Return each entry unchanged.
*** Data for review Section Begins ***
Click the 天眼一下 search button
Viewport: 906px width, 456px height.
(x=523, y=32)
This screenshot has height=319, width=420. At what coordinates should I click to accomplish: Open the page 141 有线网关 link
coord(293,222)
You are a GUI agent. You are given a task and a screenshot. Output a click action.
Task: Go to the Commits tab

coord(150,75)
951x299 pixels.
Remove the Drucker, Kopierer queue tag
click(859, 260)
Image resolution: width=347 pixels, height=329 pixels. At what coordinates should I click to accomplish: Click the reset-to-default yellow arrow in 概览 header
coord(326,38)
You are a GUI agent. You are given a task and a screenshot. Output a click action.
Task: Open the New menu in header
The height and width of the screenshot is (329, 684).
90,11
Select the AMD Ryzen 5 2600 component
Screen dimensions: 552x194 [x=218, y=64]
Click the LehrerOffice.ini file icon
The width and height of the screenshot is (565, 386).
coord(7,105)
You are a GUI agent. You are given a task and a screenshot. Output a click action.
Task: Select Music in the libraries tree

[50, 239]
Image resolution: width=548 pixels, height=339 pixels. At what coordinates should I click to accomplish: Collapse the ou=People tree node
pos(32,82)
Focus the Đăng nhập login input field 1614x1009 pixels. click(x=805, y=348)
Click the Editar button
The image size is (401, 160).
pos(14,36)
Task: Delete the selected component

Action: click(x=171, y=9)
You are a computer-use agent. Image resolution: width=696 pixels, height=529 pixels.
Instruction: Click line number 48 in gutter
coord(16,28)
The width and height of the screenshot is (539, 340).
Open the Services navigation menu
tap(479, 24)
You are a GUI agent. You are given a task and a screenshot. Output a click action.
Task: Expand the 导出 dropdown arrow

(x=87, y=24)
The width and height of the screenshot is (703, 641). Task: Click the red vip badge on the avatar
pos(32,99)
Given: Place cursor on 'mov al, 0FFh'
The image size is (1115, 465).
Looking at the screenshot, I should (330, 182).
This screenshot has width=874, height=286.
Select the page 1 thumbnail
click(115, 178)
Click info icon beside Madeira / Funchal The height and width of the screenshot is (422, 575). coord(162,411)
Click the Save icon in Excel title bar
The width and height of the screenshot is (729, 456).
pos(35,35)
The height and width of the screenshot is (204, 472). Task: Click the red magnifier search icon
*** Data for review Section Ends ***
◆ Result ◆
Click the 天眼一下 search button
Viewport: 906px width, 456px height.
(x=523, y=32)
This screenshot has height=319, width=420. At what coordinates should I click to accomplish: Open the page 141 有线网关 link
coord(293,222)
You are a GUI agent. You are given a task and a screenshot. Output a click action.
Task: Go to the Commits tab

coord(150,75)
951x299 pixels.
Remove the Drucker, Kopierer queue tag
click(859, 260)
Image resolution: width=347 pixels, height=329 pixels. At what coordinates should I click to accomplish: Click the reset-to-default yellow arrow in 概览 header
coord(326,38)
You are a GUI agent. You are given a task and a screenshot. Output a click action.
Task: Open the New menu in header
The height and width of the screenshot is (329, 684).
90,11
Select the AMD Ryzen 5 2600 component
Screen dimensions: 552x194 [x=218, y=64]
Click the LehrerOffice.ini file icon
The width and height of the screenshot is (565, 386).
coord(7,105)
You are a GUI agent. You are given a task and a screenshot. Output a click action.
Task: Select Music in the libraries tree

[50, 239]
Image resolution: width=548 pixels, height=339 pixels. At what coordinates should I click to accomplish: Collapse the ou=People tree node
pos(32,82)
Focus the Đăng nhập login input field 1614x1009 pixels. click(x=805, y=348)
Click the Editar button
The image size is (401, 160).
pos(14,36)
Task: Delete the selected component

Action: click(x=171, y=9)
You are a computer-use agent. Image resolution: width=696 pixels, height=529 pixels.
Instruction: Click line number 48 in gutter
coord(16,28)
The width and height of the screenshot is (539, 340).
Open the Services navigation menu
tap(479, 24)
You are a GUI agent. You are given a task and a screenshot. Output a click action.
Task: Expand the 导出 dropdown arrow

(x=87, y=24)
The width and height of the screenshot is (703, 641). Task: Click the red vip badge on the avatar
pos(32,99)
Given: Place cursor on 'mov al, 0FFh'
The image size is (1115, 465).
Looking at the screenshot, I should (330, 182).
This screenshot has width=874, height=286.
Select the page 1 thumbnail
click(115, 178)
Click info icon beside Madeira / Funchal The height and width of the screenshot is (422, 575). coord(162,411)
Click the Save icon in Excel title bar
The width and height of the screenshot is (729, 456).
pos(35,35)
The height and width of the screenshot is (204, 472). Task: Click the red magnifier search icon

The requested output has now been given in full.